Early versions of Hawaii’s dispensary legislation featured a horizontal licensing structure — separate licenses for different types of cannabis businesses — and would have allowed for as many as 26 licensees to participate in the new industry. Unfortunately, the final legislation left Hawaii with a restrictive dispensary program, awarding only eight vertically integrated licenses for the entire state. Each licensee is required to grow, produce, manufacture and retail its own medicine, and permitted to open no more than three retail dispensaries.

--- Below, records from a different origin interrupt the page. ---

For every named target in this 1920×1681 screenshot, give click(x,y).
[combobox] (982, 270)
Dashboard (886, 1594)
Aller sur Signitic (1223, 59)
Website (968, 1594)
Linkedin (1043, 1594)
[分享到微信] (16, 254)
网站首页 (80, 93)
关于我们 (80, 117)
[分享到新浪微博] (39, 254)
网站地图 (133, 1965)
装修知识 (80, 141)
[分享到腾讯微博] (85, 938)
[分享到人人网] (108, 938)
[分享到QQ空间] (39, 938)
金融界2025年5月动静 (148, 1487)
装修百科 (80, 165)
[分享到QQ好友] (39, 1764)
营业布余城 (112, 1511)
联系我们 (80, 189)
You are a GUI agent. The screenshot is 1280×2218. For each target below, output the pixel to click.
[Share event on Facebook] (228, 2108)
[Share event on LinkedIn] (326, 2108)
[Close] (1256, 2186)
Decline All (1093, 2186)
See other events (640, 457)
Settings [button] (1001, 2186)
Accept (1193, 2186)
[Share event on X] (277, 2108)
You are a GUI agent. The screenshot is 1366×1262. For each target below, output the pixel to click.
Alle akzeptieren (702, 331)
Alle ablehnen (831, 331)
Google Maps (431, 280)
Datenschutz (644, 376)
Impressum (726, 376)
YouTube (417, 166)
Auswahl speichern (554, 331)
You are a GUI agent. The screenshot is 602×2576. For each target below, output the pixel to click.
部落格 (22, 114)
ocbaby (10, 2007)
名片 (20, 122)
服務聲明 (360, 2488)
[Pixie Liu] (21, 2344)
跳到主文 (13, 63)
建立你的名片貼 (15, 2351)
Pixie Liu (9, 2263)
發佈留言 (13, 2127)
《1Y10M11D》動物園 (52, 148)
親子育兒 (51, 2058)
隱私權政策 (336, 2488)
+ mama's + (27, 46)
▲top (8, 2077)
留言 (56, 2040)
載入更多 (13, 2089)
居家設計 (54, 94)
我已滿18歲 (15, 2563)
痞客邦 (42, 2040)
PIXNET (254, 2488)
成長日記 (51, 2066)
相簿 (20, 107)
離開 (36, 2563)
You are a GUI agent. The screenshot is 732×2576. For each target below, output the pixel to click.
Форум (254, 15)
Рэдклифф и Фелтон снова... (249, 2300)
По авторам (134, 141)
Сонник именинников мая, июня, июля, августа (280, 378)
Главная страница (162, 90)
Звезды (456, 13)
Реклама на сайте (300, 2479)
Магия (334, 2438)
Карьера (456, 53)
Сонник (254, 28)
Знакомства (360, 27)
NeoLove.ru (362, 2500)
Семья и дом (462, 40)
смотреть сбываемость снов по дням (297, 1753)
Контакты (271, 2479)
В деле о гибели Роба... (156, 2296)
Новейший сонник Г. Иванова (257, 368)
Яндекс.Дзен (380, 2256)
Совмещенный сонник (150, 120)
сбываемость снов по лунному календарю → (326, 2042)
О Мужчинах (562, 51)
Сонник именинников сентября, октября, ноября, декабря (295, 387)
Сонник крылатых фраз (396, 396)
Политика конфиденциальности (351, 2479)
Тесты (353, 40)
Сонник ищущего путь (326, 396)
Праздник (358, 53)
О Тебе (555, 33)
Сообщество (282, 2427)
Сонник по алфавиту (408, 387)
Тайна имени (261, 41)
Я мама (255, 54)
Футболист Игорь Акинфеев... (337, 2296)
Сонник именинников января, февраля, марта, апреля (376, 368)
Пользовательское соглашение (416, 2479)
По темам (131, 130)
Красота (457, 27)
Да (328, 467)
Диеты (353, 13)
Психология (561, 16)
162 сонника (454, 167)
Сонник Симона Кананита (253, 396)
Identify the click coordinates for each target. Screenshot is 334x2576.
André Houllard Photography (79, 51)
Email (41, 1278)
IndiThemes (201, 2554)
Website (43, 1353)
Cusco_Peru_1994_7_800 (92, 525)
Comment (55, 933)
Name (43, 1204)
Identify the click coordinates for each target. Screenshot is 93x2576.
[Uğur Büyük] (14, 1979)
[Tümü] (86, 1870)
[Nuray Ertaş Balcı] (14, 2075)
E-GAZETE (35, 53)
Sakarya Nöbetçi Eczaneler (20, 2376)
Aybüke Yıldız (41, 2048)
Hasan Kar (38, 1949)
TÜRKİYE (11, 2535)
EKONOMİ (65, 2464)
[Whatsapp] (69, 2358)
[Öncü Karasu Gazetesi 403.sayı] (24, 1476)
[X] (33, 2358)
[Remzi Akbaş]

The current medical cannabis regulations — a tool that lawmakers crafted to assuage their own fears and apprehensions toward cannabis — severely limit marketplace competition and create a state-sponsored oligopoly, rather than the patient- centric program intended by the original law.
After more than two years, just three of the eight licensees have opened a single retail store each in their respective counties, and none of those have reached the maximum number of grow facilities or plants to service their current retail outlets. Vertical integration and the associated costs of maintaining every aspect of the supply chain are chief causes of these shortcomings.
As a result, retail prices in the first two dispensaries to open were two- to three-times higher than the black market, and the diversity of medicine is extremely low. Out of a possible 2,000 cultivars (strains) of cannabis, each with its own unique medicinal profile that helps alleviate specific symptoms, fewer than 10 cultivars have been made available by each dispensary. Imagine, for example, going to Longs Drugs for migraine medicine, only to find two options: Vicks VapoRub and Pepto-Bismol. The current strain selection at dispensaries leaves much to be desired for patients suffering from conditions that range from severe epilepsy to terminal cancer.
Vertically integrated medical cannabis programs have failed in state after state — Hawaii is no exception. Legislators in New York and Maine, two states facing failing vertical programs, recently took action to increase the number of licenses to allow more market competition and better product diversity. New York doubled its number of licensees, and patient numbers jumped from 805 to 17,000 in one year. Maine scrapped its vertical licensing system in 2016 in favor of a horizontal one, and its patient population nearly doubled.
Hawaii needs a similar Legislature-led transition to a horizontal program — a program that encourages more licenses, more competition, more medicine, lower prices and better public education.
A horizontally integrated dispensary system in Hawaii would also create more jobs, foster new agriculture and research opportunities, and help thousands of patients who have waited 17-plus years for the state to make good on its promise to deliver a patient-centric medical cannabis program.
The Hawai‘i Dispensary Alliance advocates for horizontal integration and provided a roadmap to a sustainable and robust medical cannabis industry in our 2016 white paper, Hawaii’s Medical Marijuana Economy. Now is the time for patients and would-be patients to contact their legislators, as the 2018 legislative session opens in January. We need a medical cannabis program that offers safe access to a diverse array of cannabis products, and prices competitive enough to stamp out the black market.